Production rates are expected to remain relatively stable during 2007, at 39,000 to 40,000 BOE/day. This forecast includes the potential sale of non-core assets representing approximately 1,000 BOE/day of production, which we anticipate will occur in the first half of 2007.

Operating Costs

PrimeWest expects operating costs to be between $9.50 and $10.00 per BOE. This estimate reflects cost efficiencies implemented at our field operations in 2006, offset by inflation considerations in the order of 7%, which have been applied to numerous cost drivers, including operating services, power, chemical, repair and maintenance and labour costs.


For 2007, PrimeWest anticipates $5 million per month in proceeds from the Distribution Reinvestment Program (DRIP).

PrimeWest is a Calgary-based conventional oil and gas royalty trust that actively acquires, develops, produces, and sells natural gas, crude oil, and natural gas liquids for the generation of monthly cash distributions to Unitholders.

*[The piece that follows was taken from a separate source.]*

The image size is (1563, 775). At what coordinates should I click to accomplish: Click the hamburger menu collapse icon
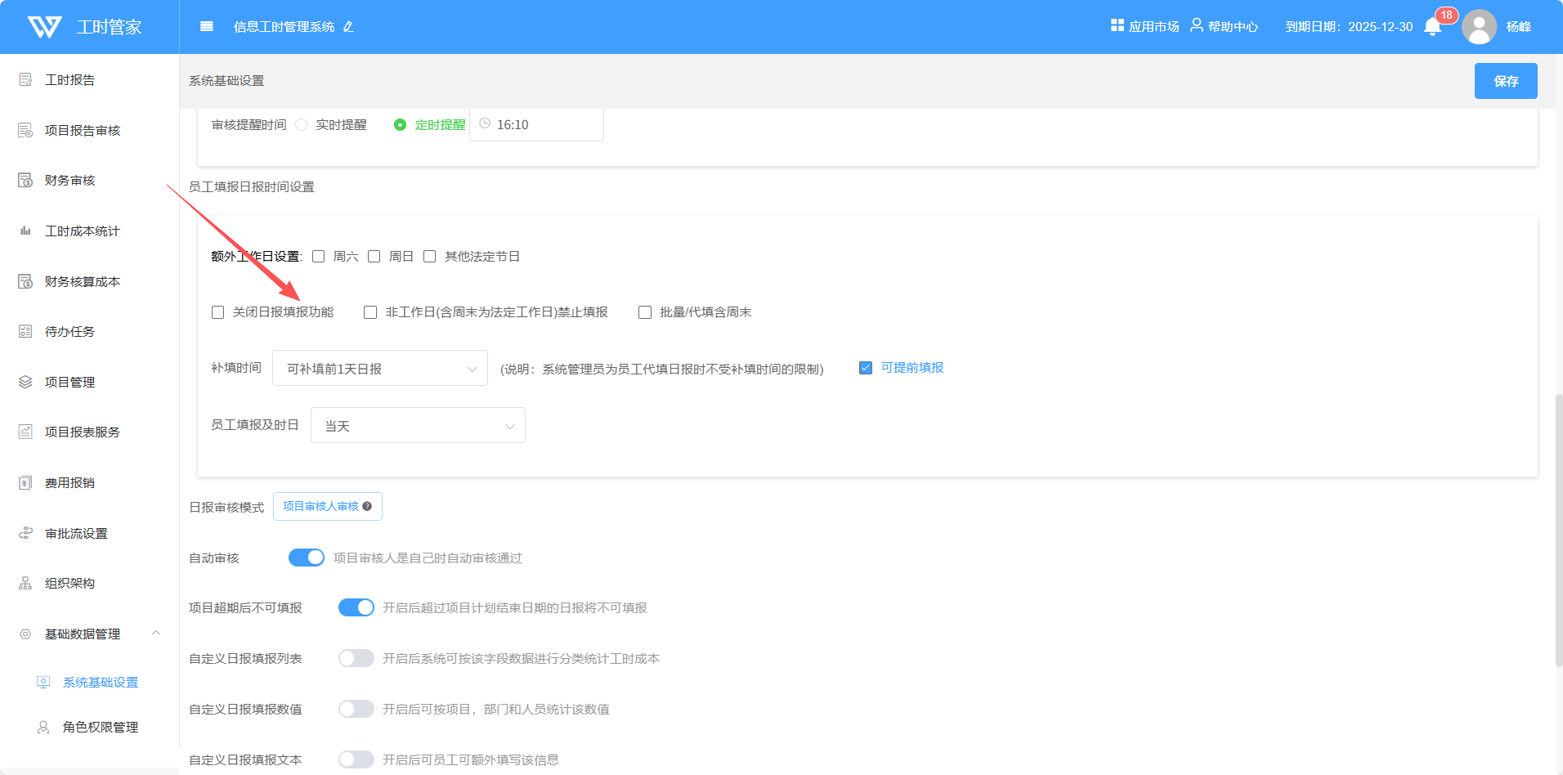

Trust Units of PrimeWest trade on the Toronto Stock Exchange (TSX) under the symbol "PWI.UN" and on the New York Stock Exchange under the symbol "PWI". Exchangeable shares of PrimeWest Energy Inc. are listed on the TSX under the symbol "PWX". Five-year convertible debentures of PrimeWest trade on the TSX under the symbol "PWI.DB.A" and the seven-year convertible debentures trade under the symbol "PWI.DB.B".

To learn more about PrimeWest, please visit our Website at

For Investor Relations inquiries, please contact our offices during regular business hours. Calls are returned as promptly as possible, however, during times of high call volume it may take up to two business days to respond.

This guidance document contains forward-looking statements that are subject to risks and uncertainties that may cause actual results to differ materially. Please refer to PrimeWest's public disclosure documents for more information on these risks and uncertainties as they apply to PrimeWest. Except for the historical and present factual information contained herein, the matters set forth in this news release, including words such as "expects", "forecasts", "projects", "plans", "outlook" and similar expressions are forward-looking statements. PrimeWest Energy disclaims any responsibility to update these forward-looking statements.

All calculations required to convert natural gas to a crude oil equivalent (BOE) have been made using a ratio of 6,000 cubic feet of natural gas to 1 barrel of crude oil. BOE's may be misleading, particularly if used in isolation. The BOE conversion ratio is based on an energy equivalency conversion method primarily applicable at the burner tip and does not represent a value equivalency at the wellhead.

All figures reported in Canadian dollars unless otherwise stated. Production figures stated are Company Interest before the deduction of royalties.